To capture the insects’ lovely glow, a research team led by Mathew Maye used nanotechnology to manipulate the process by which the bugs produce natural light, or bioluminescence.
Fireflies glow thanks to a chemical reaction between luciferin and the enzyme luciferase. In the lab, scientists attached the enzyme to a nanorod and later added luciferin, which acted as fuel for the light-up process. When the two components interacted, the energy released was transferred to the nanorods, causing them to glow.
The team calls the process Bioluminescence Resonance Energy Transfer (BRET).
For the researchers, the trick was to alter the size and structure of the nanorods perfectly in order to replicate the fireflies’ glowing process.
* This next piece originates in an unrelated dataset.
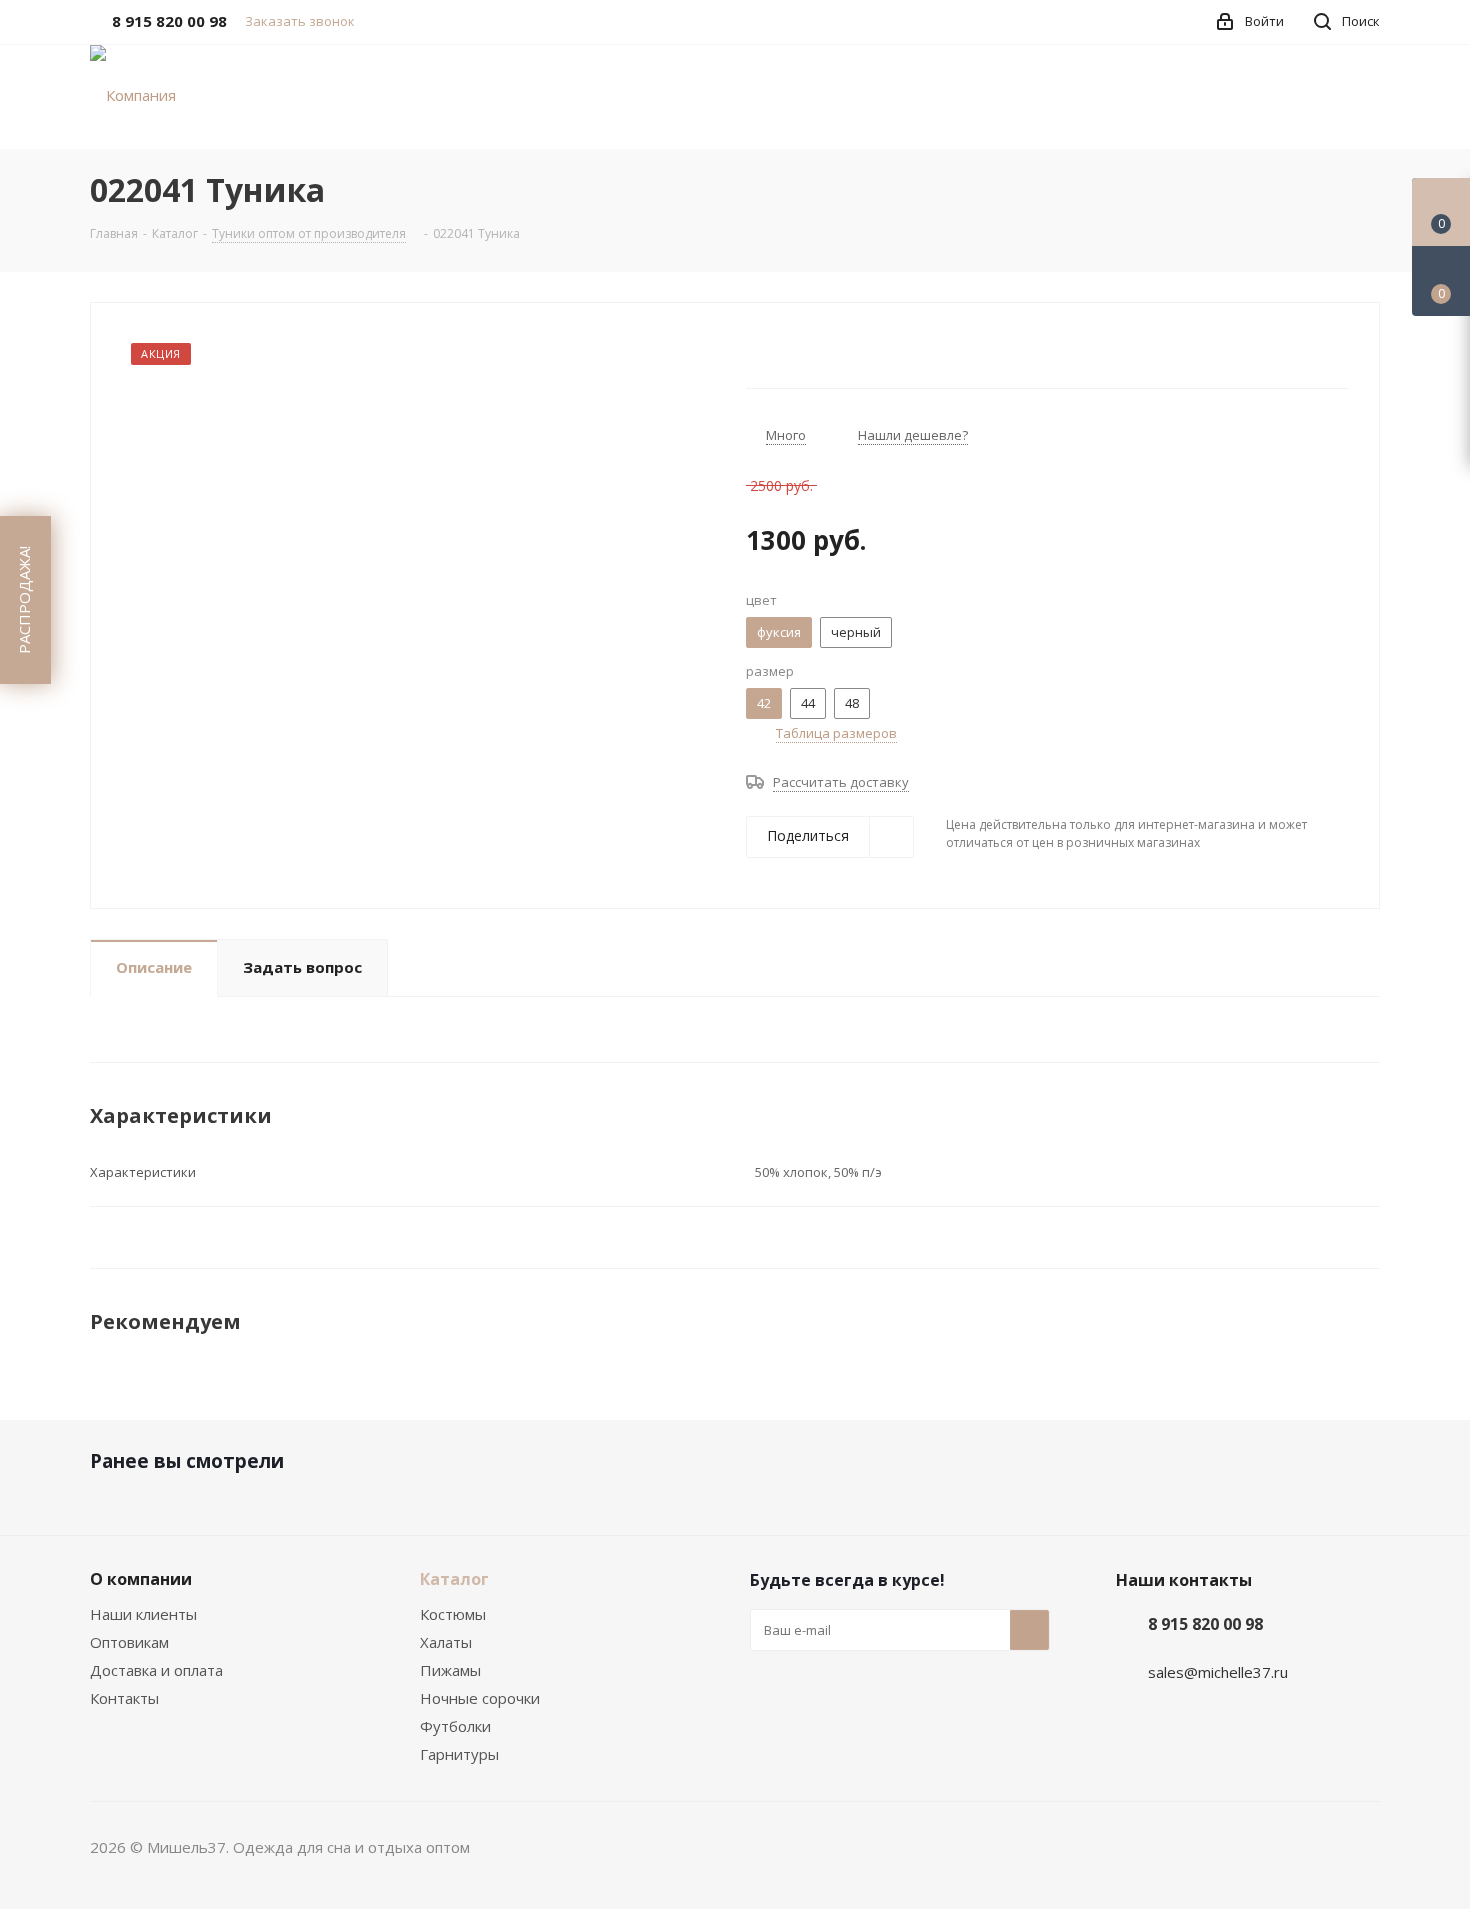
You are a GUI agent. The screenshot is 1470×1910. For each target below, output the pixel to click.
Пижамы (450, 1670)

By manipulating the size and shape of the nanorods, which were made from semiconductor metals, the scientists were also able to produce green, orange and red light as well as infrared illumination.
While the firefly light is currently only being produced in the lab (or in the great outdoors), the manufactured-glow could someday be useful to consumers. Once the team figures out how to sustain the chemical reaction for longer periods of time, scientists say the lightning bug glow could eventually replace LEDs and perhaps provide consumers with Christmas lights that don’t need to be plugged into the wall.
"The nanorods are made of the same materials used in computer chips, solar panels and LED lights," Maye said in a statement. "It's conceivable that someday firefly-coated nanorods could be inserted into LED-type lights that you don't have to plug in."